The Apology Pleading — Ground 3
Ground 3 produced the sharpest divergence between the courts below. Daniels and Gillard sought to introduce particulars alleging that the decision to prosecute the respondent officers in 2009 was motivated, at least in part, by the Chief Constable’s desire to assist his negotiating position in the civil claims brought by the Cardiff Three — claims that had been settled with substantial apologies issued in coincident timing with the decision to prosecute.

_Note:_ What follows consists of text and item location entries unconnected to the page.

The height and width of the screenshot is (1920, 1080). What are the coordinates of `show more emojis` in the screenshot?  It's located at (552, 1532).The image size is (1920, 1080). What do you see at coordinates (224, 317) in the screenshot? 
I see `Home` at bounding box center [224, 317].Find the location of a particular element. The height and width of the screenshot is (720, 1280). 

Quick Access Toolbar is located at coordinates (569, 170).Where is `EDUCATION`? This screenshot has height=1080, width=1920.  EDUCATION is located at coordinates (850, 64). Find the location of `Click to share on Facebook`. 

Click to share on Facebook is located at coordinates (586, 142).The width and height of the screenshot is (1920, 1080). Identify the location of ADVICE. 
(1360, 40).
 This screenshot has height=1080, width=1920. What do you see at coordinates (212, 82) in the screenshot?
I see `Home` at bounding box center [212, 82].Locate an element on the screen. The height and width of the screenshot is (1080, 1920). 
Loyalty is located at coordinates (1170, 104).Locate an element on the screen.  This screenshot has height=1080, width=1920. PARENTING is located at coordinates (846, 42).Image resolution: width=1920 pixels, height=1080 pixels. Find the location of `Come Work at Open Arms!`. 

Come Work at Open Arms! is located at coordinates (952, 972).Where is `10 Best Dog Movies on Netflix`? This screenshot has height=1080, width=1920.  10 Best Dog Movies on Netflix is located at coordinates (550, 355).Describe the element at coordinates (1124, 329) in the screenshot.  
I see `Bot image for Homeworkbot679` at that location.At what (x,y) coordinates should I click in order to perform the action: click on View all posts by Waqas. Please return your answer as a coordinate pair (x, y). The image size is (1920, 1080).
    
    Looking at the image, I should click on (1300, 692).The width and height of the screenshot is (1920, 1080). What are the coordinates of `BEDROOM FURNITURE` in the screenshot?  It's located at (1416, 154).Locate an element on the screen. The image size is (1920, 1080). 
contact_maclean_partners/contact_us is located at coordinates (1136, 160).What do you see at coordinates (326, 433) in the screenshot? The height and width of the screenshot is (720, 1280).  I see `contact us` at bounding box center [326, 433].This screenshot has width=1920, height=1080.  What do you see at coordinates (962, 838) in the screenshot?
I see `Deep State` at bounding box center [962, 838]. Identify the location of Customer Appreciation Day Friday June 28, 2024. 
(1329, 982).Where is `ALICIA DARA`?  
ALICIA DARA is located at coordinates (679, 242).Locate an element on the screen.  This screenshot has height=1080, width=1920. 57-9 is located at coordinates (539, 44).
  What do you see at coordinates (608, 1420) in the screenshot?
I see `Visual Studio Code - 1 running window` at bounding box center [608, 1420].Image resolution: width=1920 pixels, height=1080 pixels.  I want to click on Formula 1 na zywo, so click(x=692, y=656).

Judge Seys Llewellyn refused this amendment on the combined weight of several factors: the inference sought to be drawn was inherently fragile given the public apology issued as early as 2003; the amendments were brought very late; they directly contradicted a court order of December 2013 requiring particulars of the same matter which had never been complied with; they raised confidentiality issues attaching to mediation settlement terms; and they would generate significant additional costs and duplication.
Gilbart J had reversed this on appeal, substituting his own assessment of the relevance of the apology. The Court of Appeal restored the first instance order, applying orthodox appellate restraint in case management matters: a first instance judge’s discretion on such questions should only be disturbed if he applied the wrong principles or reached a conclusion outside the ambit of reasonable decisions available to him. Gilbart J had failed to grapple with the carefully balanced reasoning of Judge Seys Llewellyn and had simply preferred a different view, which is not a permissible basis for appellate intervention in case management.
Significance
Daniels matters beyond its facts for three reasons. First, it settles — as authoritatively as a Court of Appeal decision can — that absolute witness immunity in England and Wales is not a general prosecutorial immunity. Police officers who fabricate, destroy, conceal, or deliberately withhold evidence cannot invoke the doctrine. The immunity is precisely calibrated to the purpose it serves: protecting the freedom and integrity of witnesses, not shielding systemic misconduct in the investigation and preparation of criminal cases.
Second, it clarifies the causation requirement articulated in Taylor and Darker: the cause of action itself must be grounded in the content of the statement. Claims founded on conduct — on what was done to documents, to witnesses, or to the integrity of the process — are not claims founded on statements, and the immunity simply has no purchase on them.
Third, its procedural lesson is enduring: case management decisions deserve genuine appellate deference, and a judge who re-exercises a discretion without confronting the reasoning of the judge below has not conducted an appeal — he has conducted a re-hearing, which is an error of principle.